The 1990s was the beginning of the new building boom in Shanghai that persists today. In those early days, the mood was not in massive destruction of the old buildings, as large chunks of the city center were not available to developers. Those new buildings were more often built on the remaining free spaces, mostly the gardens of grand villas in the old part of Shanghai. I imagine these space was already being used, but surely more in an unofficial way, so it was easier for developers to re-appropriate them. In these large spaces, local architects could build new towers using concrete building technologies not so far from the ones used in the 1930s. Buildings from the 1990s were often 20-30 storeys (that is, about the height of Park Hotel on people square), designed by local architects, before foreign architect firms arrived for Shanghai’s recent building boom.
These local architects must have been trained by masters that learned their craft before the 1949 revolution, and it shows in the building designs. As opposed to later apartment blocks, these buildings include light wells, just like 1930s buildings in Shanghai (See post “Brooklyn Court, Route des Soeurs“). Unlike today’s buildings, they were designed before the age of mass air conditioning, so they stuck to natural airflow just as Europeans had designed them in the 20s and the 30s. Another Art Deco element is the recurrent use of porthole round window (oeil de boeuf, or “bull’s eye”, as they are called in French), and rounded corners. One can also find integrated balconies (that have mostly now been turned into expanded rooms), as opposed to the protruding balconies that are today’s norm (which are also often closed off to supply extra space). Another interesting point is the use of old 1930s style iron-framed windows in many 1990s building. Shanghai continued to produce building materials and equipments that were practically unchanged from the 40s, including roof tile and electrical switches, well into the 1990s.
In many of these buildings, the link with Art Deco is as much in the outside shape, as with the inside decoration. Old Shanghai Art Deco designers often used terazzo and mosaics in their interiors; 1990s architects often used marble tiles that look quite similar, though much less imaginative.

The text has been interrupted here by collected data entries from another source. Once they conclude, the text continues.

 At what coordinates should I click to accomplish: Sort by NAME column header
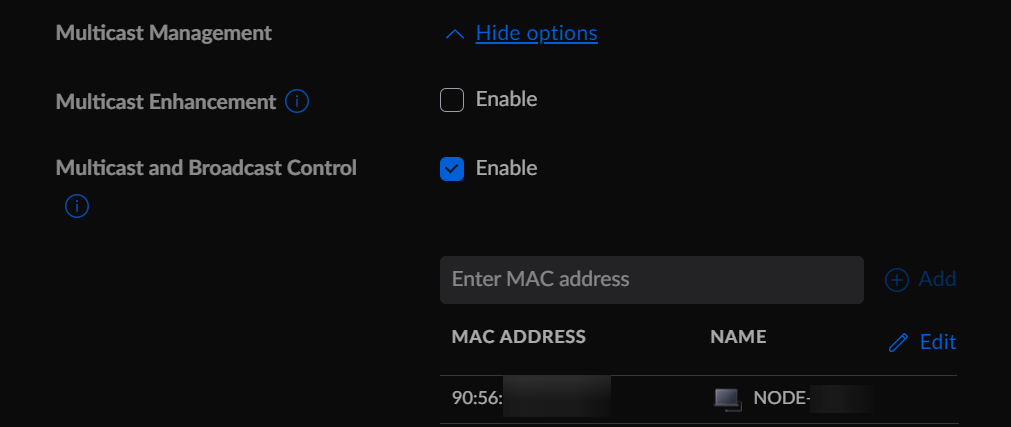tap(738, 337)
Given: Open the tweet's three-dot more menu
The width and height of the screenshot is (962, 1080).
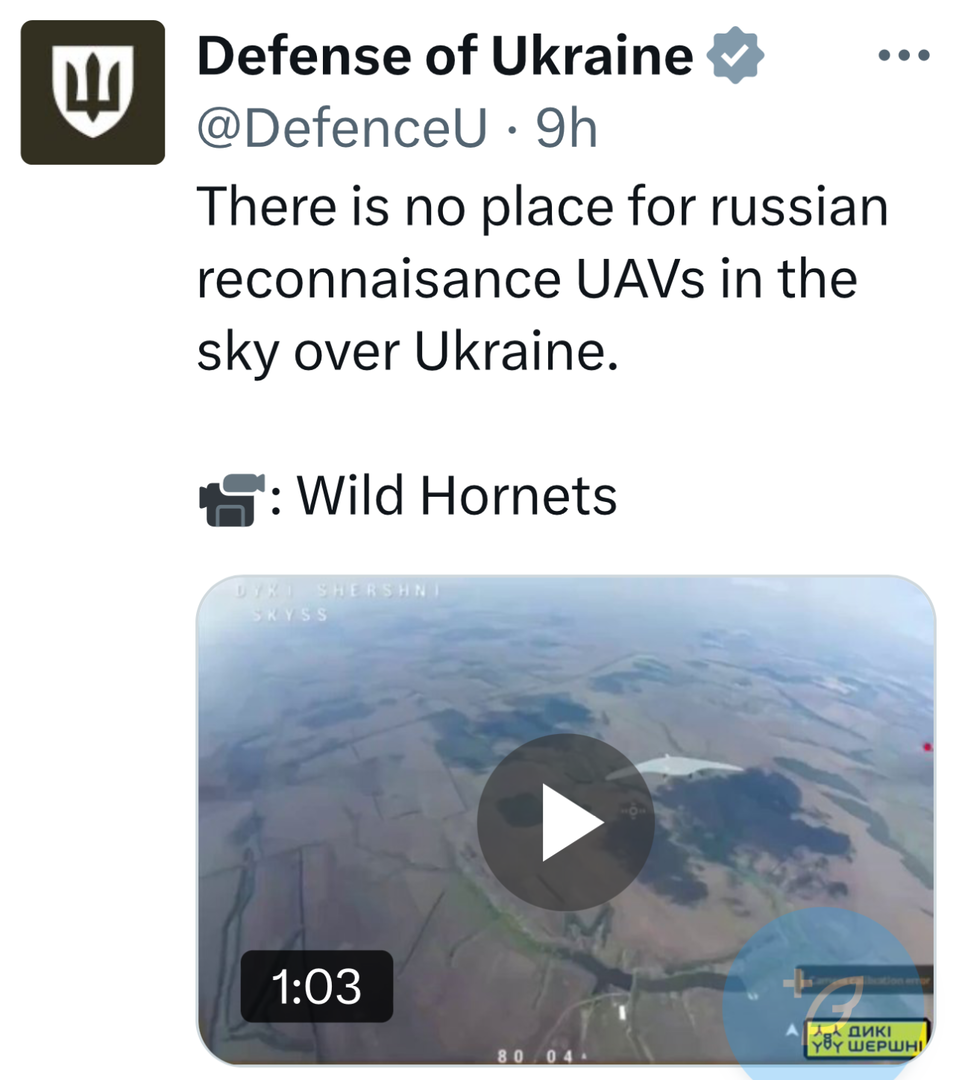Looking at the screenshot, I should (903, 55).
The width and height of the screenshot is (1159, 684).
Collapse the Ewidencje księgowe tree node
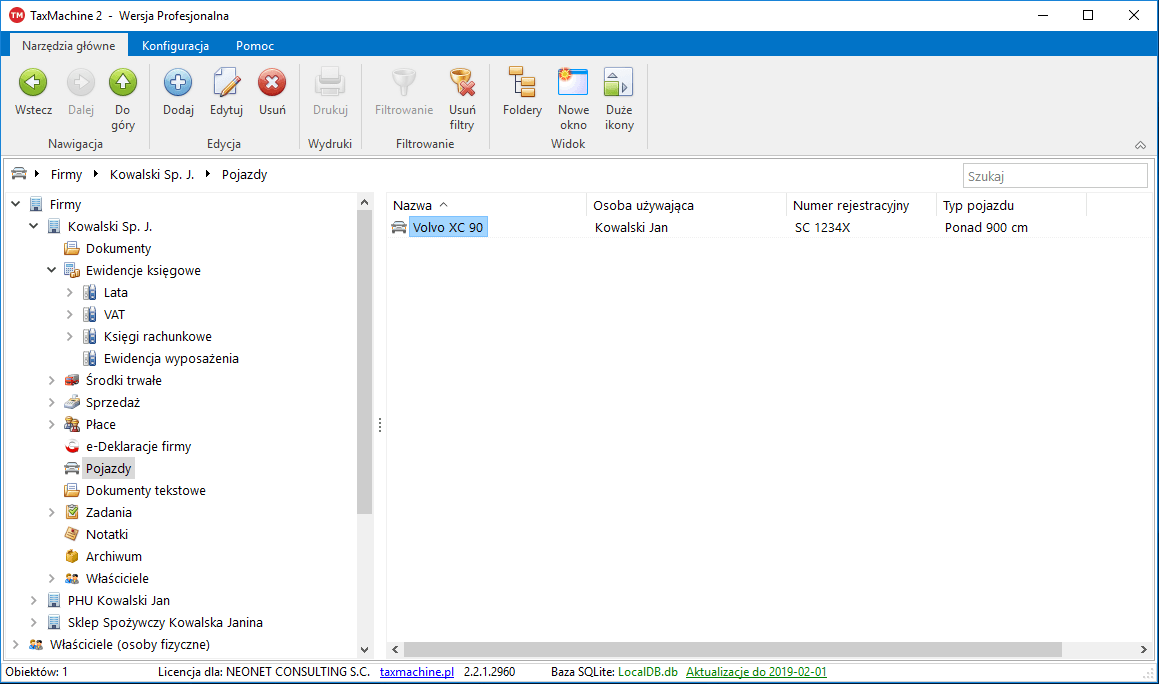tap(52, 270)
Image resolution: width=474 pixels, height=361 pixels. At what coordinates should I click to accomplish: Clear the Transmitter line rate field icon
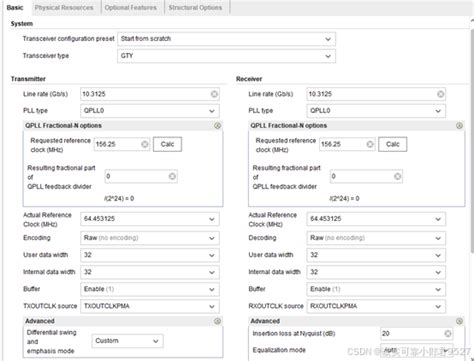[x=214, y=94]
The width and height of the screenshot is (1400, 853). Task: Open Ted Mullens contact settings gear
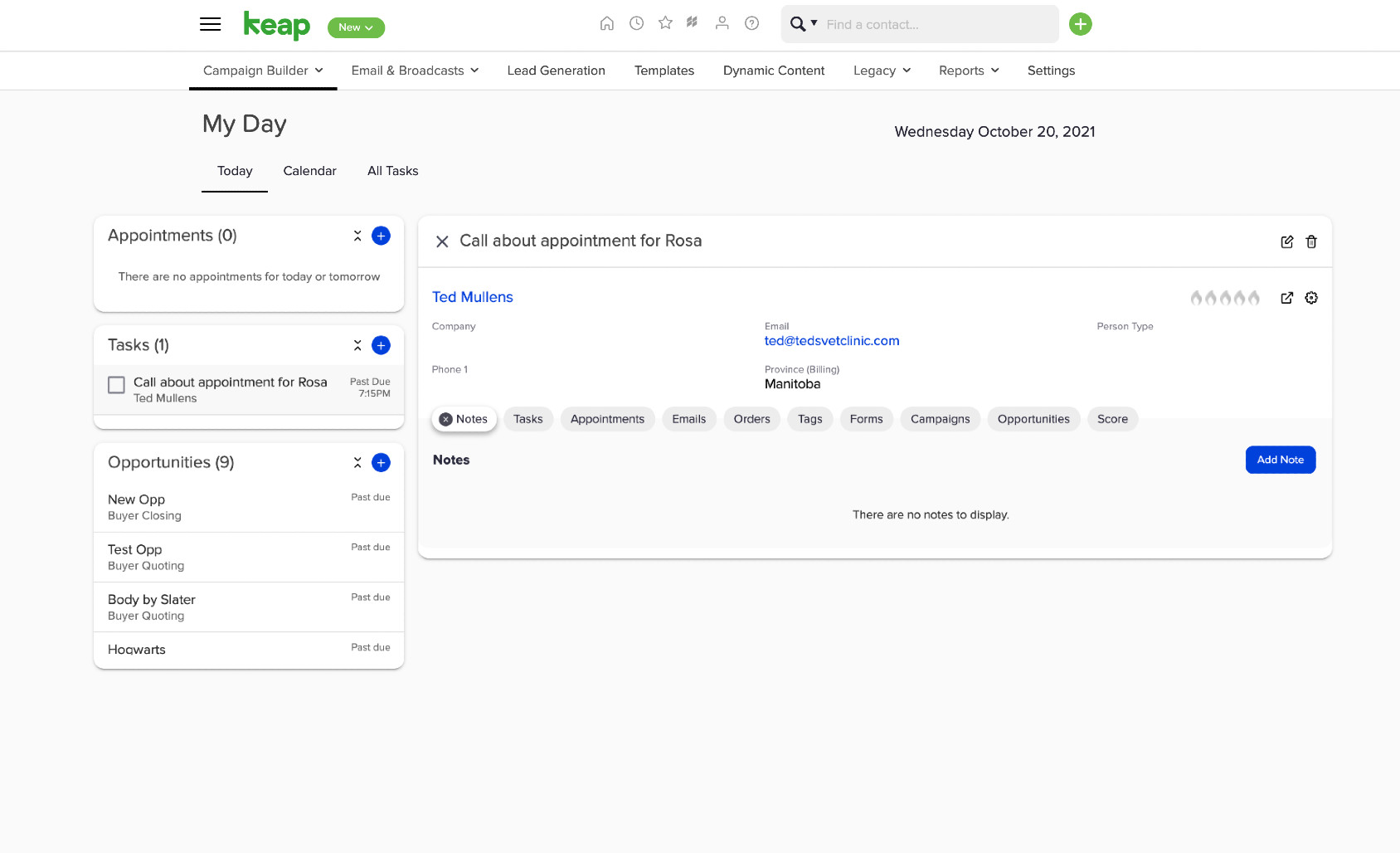(x=1311, y=298)
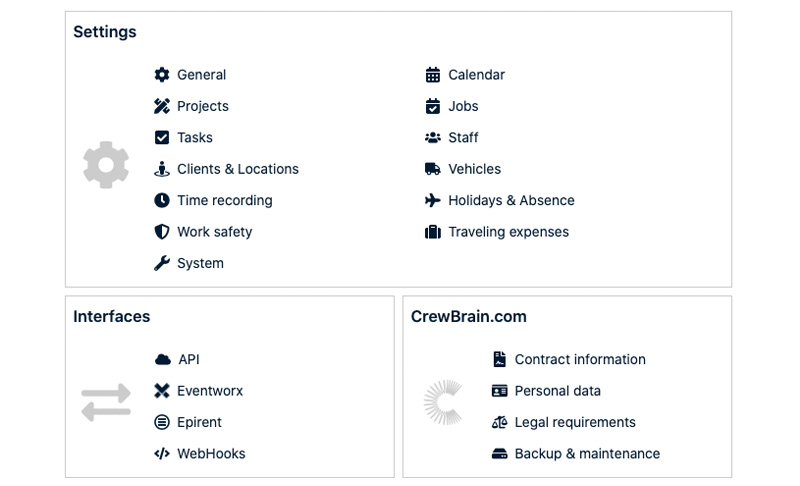Select Staff settings
Viewport: 800px width, 486px height.
point(463,138)
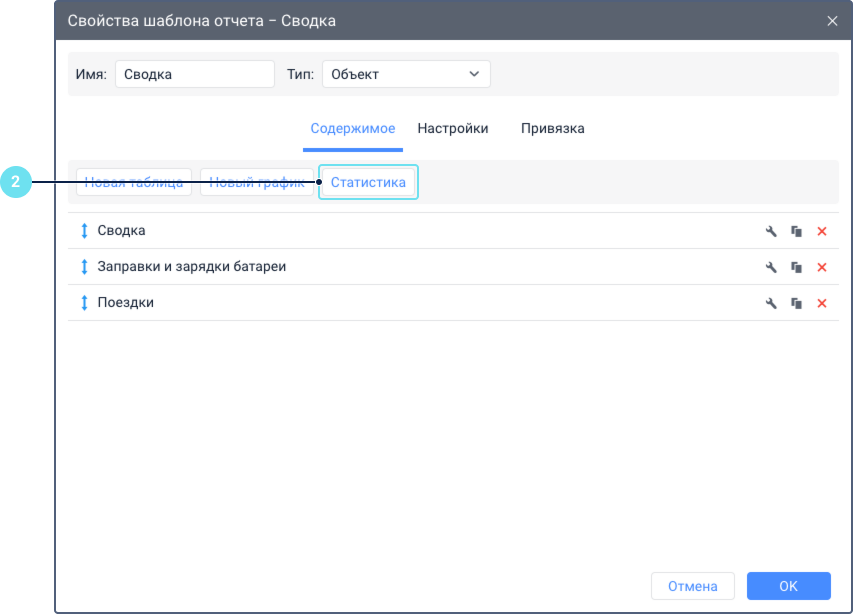853x614 pixels.
Task: Click reorder handle of Заправки и зарядки батареи
Action: tap(84, 267)
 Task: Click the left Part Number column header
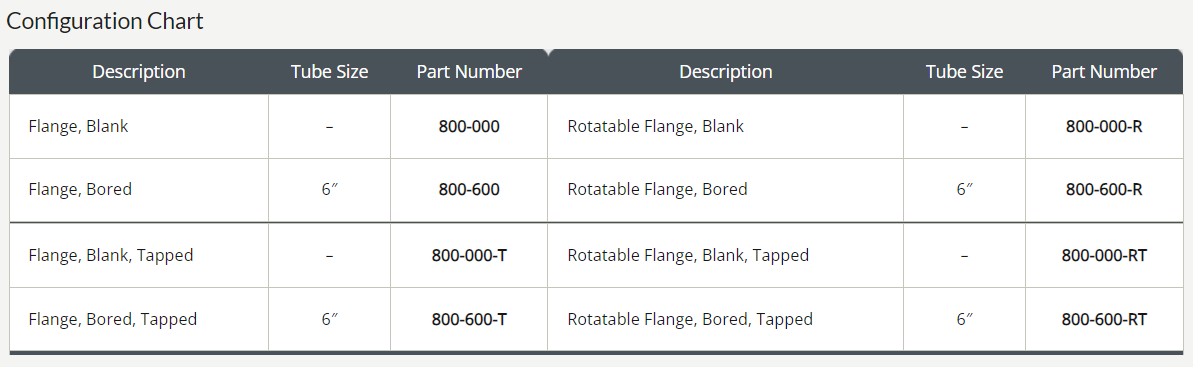469,72
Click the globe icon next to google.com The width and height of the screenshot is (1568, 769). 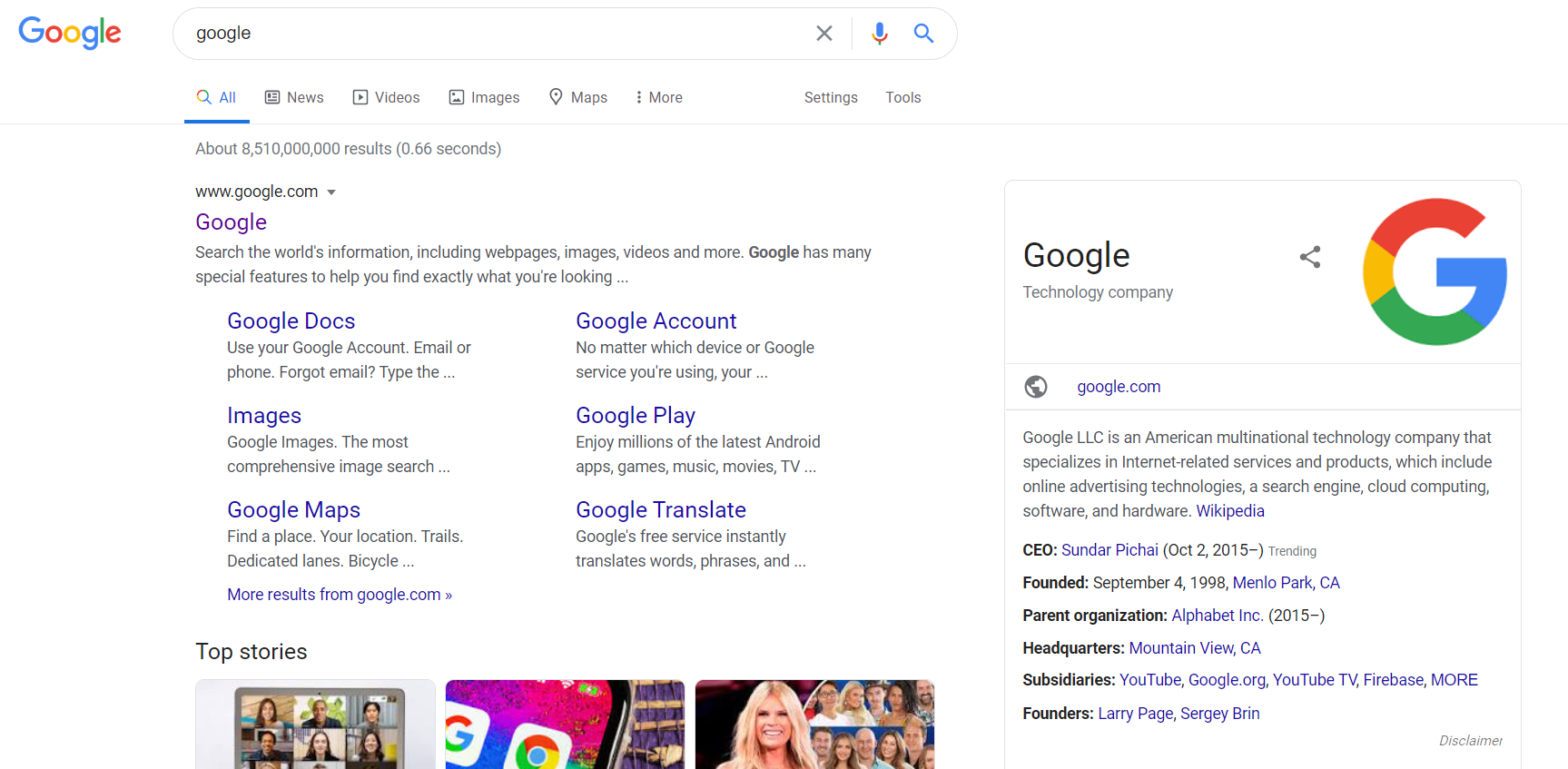1035,386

In any case, Art Deco influences were evident in the 1990s, as architects employed consciously or unconsciously, the designs and techniques of their forefathers. Like many things in Shanghai (including cuisine, see post “Tasting of Old Shanghai”), Art Deco and other 1930s design elements survived through the 1950s and until the 1980s emerging in attenuated and distorted form in the 1990s in the “Frankenstein” version of Shanghai Art Deco.